The method for applying the linguistic features inspired by the punctuation marks and the method for generating the prosody of the national language according to the sixth aspect of the patent application, wherein the speech data used in the third step and the fourth step includes: a training set (training set) The system is a training MLP related parameter, including the connection weight between different layer nodes; the development set is the optimal number of adjacent words required to determine the context analysis unit, and the prosody message generation processing The number of nodes in the hidden layer of the unit; and the testing set, which is the evaluation prosody message generation processing unit Estimated performance of four prosody parameters for pitch, length, volume, and pause length.
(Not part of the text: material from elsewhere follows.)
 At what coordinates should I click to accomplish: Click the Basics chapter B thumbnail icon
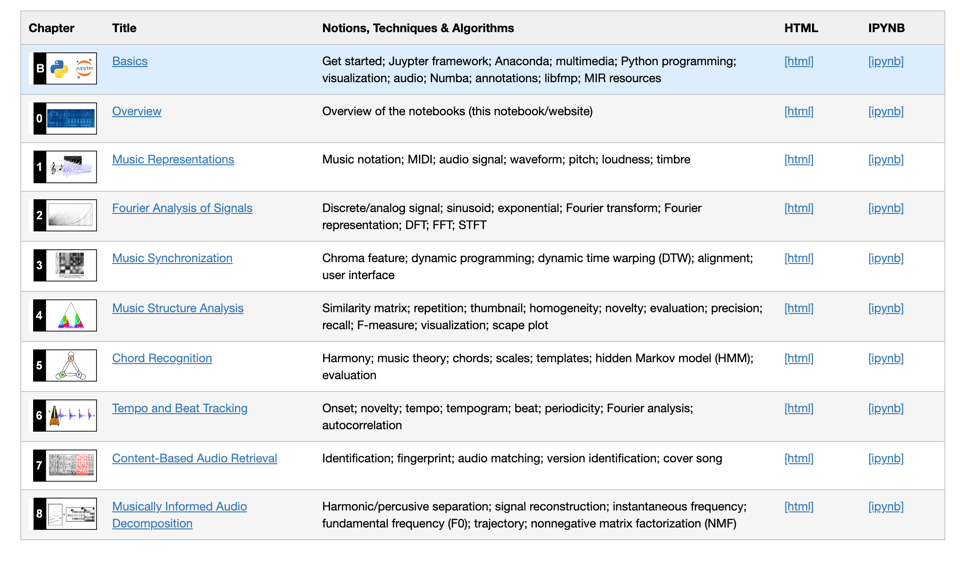click(65, 69)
The method of applying the linguistic features inspired by punctuation and applying to the pronodicity of the national language as described in claim 6 of the patent application, wherein the description of each of the 11 marks is as follows: B1 (first), B2 (first) Two), B3 (third), B4 (fourth), I (intermediate term when the number of words is less than nine and odd), M (intermediate term with the number of words greater than or equal to nine), E4 ( The fourth to the last), E3 (the third to the last), E2 (the second to last), E1 (the first one), S (single); can also use the 2 mark method, after the words in the sentence Use two markers to indicate whether there is a main punctuation mark.

The method of applying the linguistic features inspired by punctuation as described in claim 6 of the patent application and applying the method for generating the prosody of the national language, wherein the description of each mark of the 8 mark method is as follows: B (first), B2 (first) Two), B3 (third), I (intermediate term with three words), M (intermediate term with more than three words), E (last), S (single), O (words other than quoted phrases).

The method of applying the linguistic features inspired by punctuation as described in claim 6 and applying the method to the pronodicity of the national language, wherein the description of each of the 19 marks is as follows: including the first 7 marks of the 8 mark Describe the structure within the quoted phrase and the new set of 12 markers to describe the structure of the non-quoted phrase in the sentence. The format adopted by the latter is Xy, and the set of X belongs to {P, M, F}, which respectively represent Before the quoted phrase, after the quoted phrase and after the quoted phrase, and the set of y belongs to {b, m, e, s}, respectively, the start word, the middle word, the ending word and the single word.